▶ [What is being asked] Output the entries that follow character for character. Leave every image out.

(Pixel coordinate grounding data)
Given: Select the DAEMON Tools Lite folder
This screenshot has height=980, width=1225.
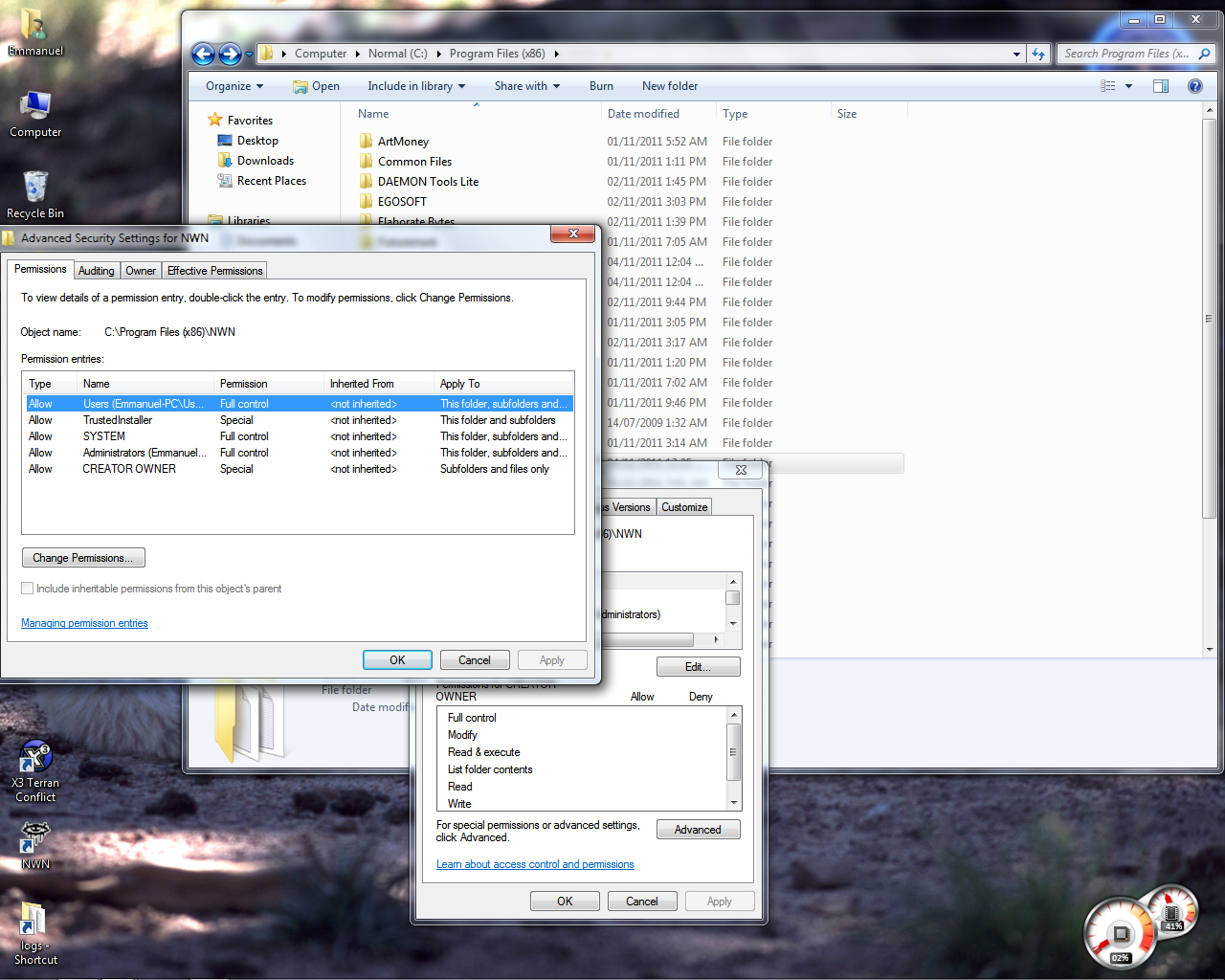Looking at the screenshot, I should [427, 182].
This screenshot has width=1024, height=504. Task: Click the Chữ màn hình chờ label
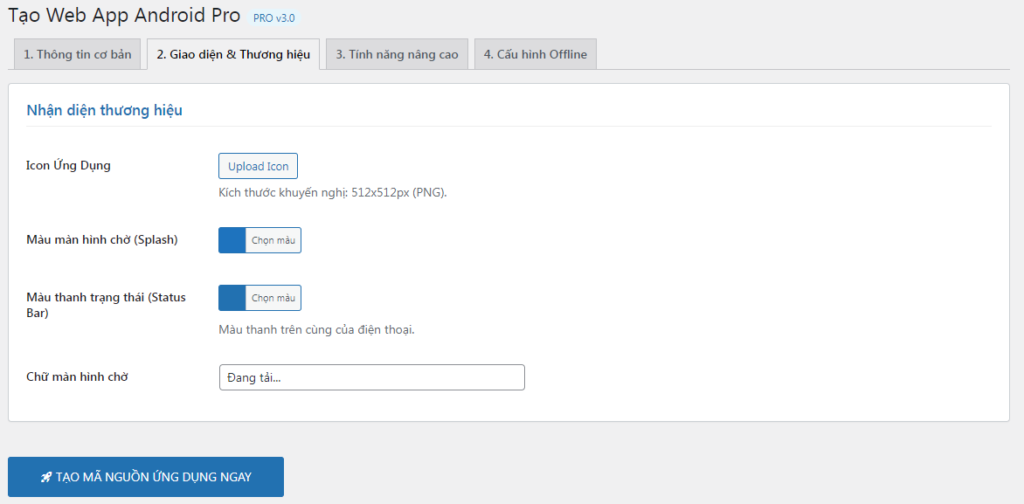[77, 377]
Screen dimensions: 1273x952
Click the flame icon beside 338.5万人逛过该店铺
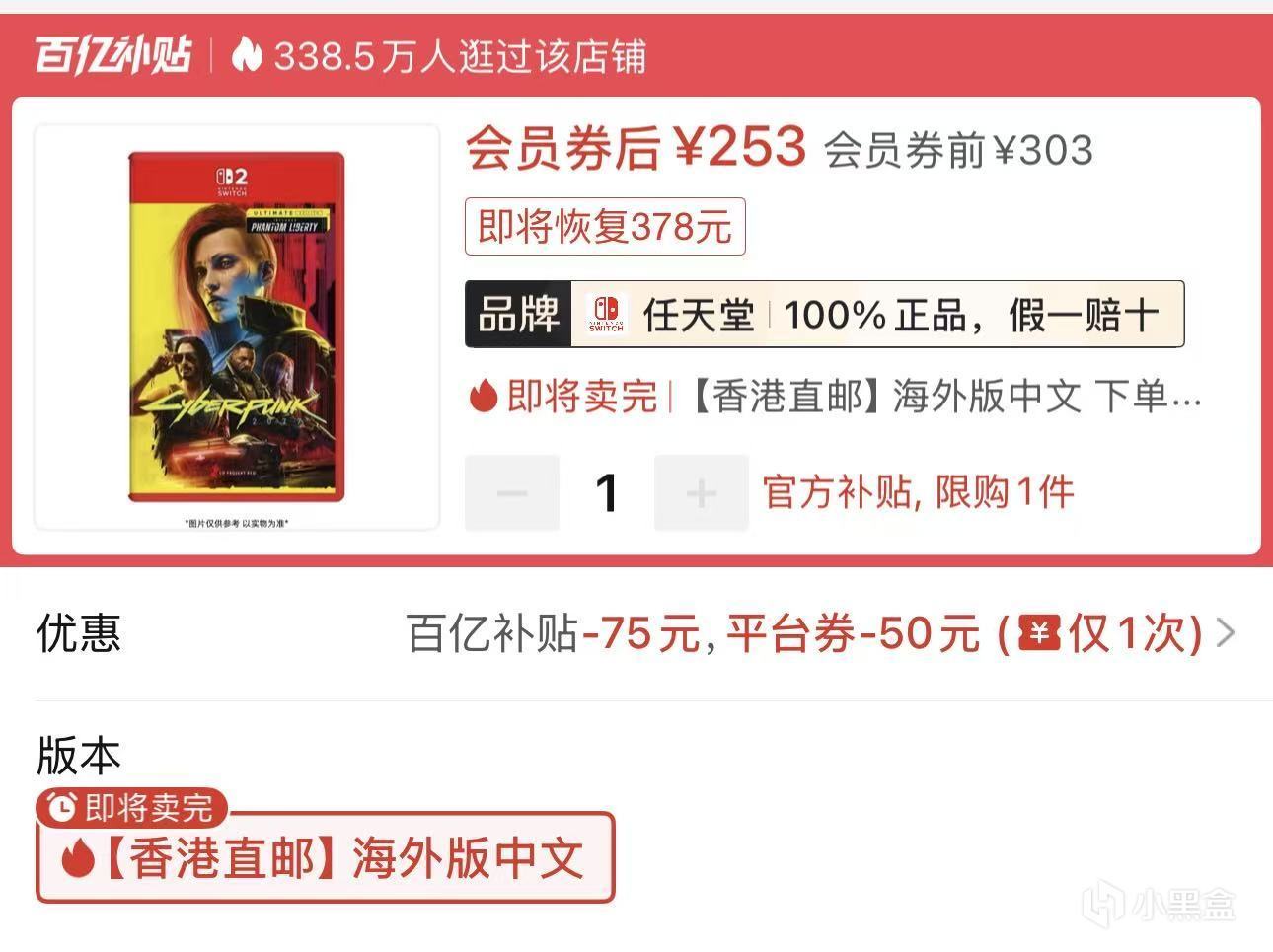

▶ [Reply to the task]
Given: Select the DAEMON Tools Lite folder
This screenshot has height=980, width=1225.
Looking at the screenshot, I should [427, 182].
This screenshot has width=1024, height=504. Task: Click the Chữ màn hình chờ label
[77, 377]
Screen dimensions: 1273x952
Click the flame icon beside 338.5万人逛过该店铺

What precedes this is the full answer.